→ **Data for this task**:
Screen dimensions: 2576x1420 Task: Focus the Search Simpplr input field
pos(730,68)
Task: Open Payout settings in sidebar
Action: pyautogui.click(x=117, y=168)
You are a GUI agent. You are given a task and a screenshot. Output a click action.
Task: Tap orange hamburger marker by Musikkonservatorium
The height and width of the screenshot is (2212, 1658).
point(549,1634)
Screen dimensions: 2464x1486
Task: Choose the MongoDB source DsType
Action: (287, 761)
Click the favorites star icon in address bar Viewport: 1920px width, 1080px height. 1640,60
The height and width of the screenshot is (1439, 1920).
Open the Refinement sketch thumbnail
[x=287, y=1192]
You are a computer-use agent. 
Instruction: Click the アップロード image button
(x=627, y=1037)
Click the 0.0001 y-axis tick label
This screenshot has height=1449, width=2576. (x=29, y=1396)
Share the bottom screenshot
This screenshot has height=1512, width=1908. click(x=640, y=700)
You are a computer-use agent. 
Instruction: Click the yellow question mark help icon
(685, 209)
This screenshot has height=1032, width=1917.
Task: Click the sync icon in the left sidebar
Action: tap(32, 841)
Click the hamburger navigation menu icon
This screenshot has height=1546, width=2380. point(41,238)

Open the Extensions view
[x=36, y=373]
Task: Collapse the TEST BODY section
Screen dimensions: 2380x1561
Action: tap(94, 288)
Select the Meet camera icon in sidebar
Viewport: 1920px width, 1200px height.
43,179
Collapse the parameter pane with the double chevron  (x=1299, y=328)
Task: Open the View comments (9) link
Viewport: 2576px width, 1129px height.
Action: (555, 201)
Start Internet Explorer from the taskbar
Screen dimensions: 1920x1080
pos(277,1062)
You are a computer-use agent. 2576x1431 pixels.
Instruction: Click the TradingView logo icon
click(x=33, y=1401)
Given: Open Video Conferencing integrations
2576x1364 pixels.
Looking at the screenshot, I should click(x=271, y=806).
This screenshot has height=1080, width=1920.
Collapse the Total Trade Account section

→ **What to do**: Every line of the material above should be repeated exactly.

→ **Your response**:
Screen dimensions: 2576x1420 Task: Focus the Search Simpplr input field
pos(730,68)
Task: Open Payout settings in sidebar
Action: pyautogui.click(x=117, y=168)
You are a GUI agent. You are given a task and a screenshot. Output a click action.
Task: Tap orange hamburger marker by Musikkonservatorium
The height and width of the screenshot is (2212, 1658).
point(549,1634)
Screen dimensions: 2464x1486
Task: Choose the MongoDB source DsType
Action: (287, 761)
Click the favorites star icon in address bar Viewport: 1920px width, 1080px height. 1640,60
The height and width of the screenshot is (1439, 1920).
Open the Refinement sketch thumbnail
[x=287, y=1192]
You are a computer-use agent. 
Instruction: Click the アップロード image button
(x=627, y=1037)
Click the 0.0001 y-axis tick label
This screenshot has height=1449, width=2576. (x=29, y=1396)
Share the bottom screenshot
This screenshot has height=1512, width=1908. click(x=640, y=700)
You are a computer-use agent. 
Instruction: Click the yellow question mark help icon
(685, 209)
This screenshot has height=1032, width=1917.
Task: Click the sync icon in the left sidebar
Action: tap(32, 841)
Click the hamburger navigation menu icon
This screenshot has height=1546, width=2380. point(41,238)

Open the Extensions view
[x=36, y=373]
Task: Collapse the TEST BODY section
Screen dimensions: 2380x1561
Action: tap(94, 288)
Select the Meet camera icon in sidebar
Viewport: 1920px width, 1200px height.
43,179
Collapse the parameter pane with the double chevron  (x=1299, y=328)
Task: Open the View comments (9) link
Viewport: 2576px width, 1129px height.
Action: (555, 201)
Start Internet Explorer from the taskbar
Screen dimensions: 1920x1080
pos(277,1062)
You are a computer-use agent. 2576x1431 pixels.
Instruction: Click the TradingView logo icon
click(x=33, y=1401)
Given: Open Video Conferencing integrations
2576x1364 pixels.
Looking at the screenshot, I should click(x=271, y=806).
This screenshot has height=1080, width=1920.
Collapse the Total Trade Account section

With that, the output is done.